Aniri frowned and peered at the map again. “Because Samir is so much smaller than Dharia.”
“Far easier for Dharia to be the one makin’ those unwanted incursions.”
She looked up. “But we have no intention—”
“I know, fresh. But I’m not the only one who can read a map.” He sighed. “When we were building the Prosperity, we had all kinds of specialized parts shipped over from Samir. Once we land, those backdoor supply channels are a good place to look for any unusual trade. But schematics aren’t the same thing as a ship, fresh. Even the Prosperity has a few tweaks you won’t find in any plan. And if I was still workin’ for the Royal Guild of Tinkers in Samir, I’d be designing a different ship than the Prosperity. And building it as fast as I could put gears together.”
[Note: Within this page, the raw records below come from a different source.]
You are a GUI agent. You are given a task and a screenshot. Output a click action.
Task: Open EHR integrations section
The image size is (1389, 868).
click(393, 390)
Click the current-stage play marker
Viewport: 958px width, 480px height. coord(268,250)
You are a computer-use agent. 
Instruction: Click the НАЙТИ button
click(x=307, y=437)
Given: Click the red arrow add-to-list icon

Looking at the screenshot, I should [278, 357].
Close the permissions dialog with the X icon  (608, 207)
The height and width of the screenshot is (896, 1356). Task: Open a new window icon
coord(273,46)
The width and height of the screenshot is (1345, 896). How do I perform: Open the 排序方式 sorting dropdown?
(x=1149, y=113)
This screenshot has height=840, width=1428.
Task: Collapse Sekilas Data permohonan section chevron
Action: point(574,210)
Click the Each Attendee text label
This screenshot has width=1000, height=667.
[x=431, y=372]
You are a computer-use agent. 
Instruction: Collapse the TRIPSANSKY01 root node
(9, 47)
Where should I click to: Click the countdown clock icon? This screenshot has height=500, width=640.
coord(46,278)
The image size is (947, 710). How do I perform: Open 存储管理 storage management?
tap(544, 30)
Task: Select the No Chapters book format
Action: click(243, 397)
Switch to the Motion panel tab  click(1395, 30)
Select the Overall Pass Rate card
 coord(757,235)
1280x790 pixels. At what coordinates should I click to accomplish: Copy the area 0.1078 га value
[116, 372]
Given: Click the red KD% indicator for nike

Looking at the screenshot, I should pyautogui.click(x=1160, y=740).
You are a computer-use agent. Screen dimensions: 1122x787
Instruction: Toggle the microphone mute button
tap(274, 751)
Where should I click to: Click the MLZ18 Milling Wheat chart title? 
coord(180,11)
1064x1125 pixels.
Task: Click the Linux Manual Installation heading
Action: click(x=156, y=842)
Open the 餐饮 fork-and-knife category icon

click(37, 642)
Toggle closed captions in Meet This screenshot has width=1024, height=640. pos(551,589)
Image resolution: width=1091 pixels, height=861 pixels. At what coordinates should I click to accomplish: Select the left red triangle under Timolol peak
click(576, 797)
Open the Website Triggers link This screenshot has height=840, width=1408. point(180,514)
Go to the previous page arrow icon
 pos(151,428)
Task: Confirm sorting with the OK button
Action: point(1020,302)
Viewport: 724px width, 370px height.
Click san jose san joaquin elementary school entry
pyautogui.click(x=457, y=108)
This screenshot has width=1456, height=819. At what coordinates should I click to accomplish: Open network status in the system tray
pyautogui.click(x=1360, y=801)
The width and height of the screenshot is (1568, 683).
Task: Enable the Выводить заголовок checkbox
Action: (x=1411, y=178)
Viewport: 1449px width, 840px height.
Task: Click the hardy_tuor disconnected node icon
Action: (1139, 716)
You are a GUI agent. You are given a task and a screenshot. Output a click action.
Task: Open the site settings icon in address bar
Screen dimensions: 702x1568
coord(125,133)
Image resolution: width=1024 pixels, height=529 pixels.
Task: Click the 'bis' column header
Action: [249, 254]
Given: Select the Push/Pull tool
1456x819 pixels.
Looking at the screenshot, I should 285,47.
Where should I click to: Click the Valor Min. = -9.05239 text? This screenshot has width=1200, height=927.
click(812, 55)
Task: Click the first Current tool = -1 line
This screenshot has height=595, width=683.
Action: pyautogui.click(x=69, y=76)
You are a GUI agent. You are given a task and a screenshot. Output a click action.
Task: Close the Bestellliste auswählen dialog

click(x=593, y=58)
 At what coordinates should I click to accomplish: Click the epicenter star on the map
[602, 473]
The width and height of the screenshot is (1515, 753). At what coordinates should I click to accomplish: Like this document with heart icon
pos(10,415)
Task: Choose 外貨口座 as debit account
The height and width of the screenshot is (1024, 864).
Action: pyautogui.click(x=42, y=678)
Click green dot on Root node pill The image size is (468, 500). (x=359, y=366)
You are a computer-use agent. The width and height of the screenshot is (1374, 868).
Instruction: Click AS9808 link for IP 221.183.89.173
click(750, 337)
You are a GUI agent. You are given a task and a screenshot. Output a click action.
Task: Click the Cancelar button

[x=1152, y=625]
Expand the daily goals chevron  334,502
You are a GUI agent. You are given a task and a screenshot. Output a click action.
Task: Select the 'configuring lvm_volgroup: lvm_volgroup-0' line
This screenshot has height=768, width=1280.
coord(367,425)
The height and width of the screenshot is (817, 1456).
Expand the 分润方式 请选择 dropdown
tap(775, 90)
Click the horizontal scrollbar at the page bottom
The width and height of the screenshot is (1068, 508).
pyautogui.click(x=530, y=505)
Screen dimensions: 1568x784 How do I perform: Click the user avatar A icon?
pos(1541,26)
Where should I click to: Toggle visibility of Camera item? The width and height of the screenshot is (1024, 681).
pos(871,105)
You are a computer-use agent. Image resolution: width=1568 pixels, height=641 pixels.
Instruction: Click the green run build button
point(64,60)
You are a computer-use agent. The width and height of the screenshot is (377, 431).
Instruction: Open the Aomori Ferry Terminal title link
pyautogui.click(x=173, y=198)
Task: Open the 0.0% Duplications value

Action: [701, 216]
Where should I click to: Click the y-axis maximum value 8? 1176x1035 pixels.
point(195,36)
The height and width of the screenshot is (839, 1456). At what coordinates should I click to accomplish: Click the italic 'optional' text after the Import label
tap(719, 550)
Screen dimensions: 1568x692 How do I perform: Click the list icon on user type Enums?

Aniri nodded and cast a look around the bridge crew. They were ignoring the whispered conversation at the mapping table, as far as she could tell. A little louder, for the benefit of the crew, she said, “Still, I’d feel better if I knew more about how the Prosperity works.”
“As soon as we’re done sighting our location, I’ll be happy to turn you over to the Captain for lessons.” He smirked, then pulled back suddenly at something over her shoulder.
A glance back showed Janak had appeared from nowhere. He was apparently at pains to keep his stealthy raksaka reputation intact, in spite of whatever grief his injuries may still be causing him.
“If your most royal highness can spare a moment from your aeronautical studies,” Janak said, “we have a few things to discuss.”
She didn’t know how much Janak had overheard, but their mission wasn’t exactly a secret from him. “Of course. I’ve yet to find my cabin for the trip, but I assume Priya will be there.” She wasn’t sure when, or if, they would make Priya aware of the secret part of their mission.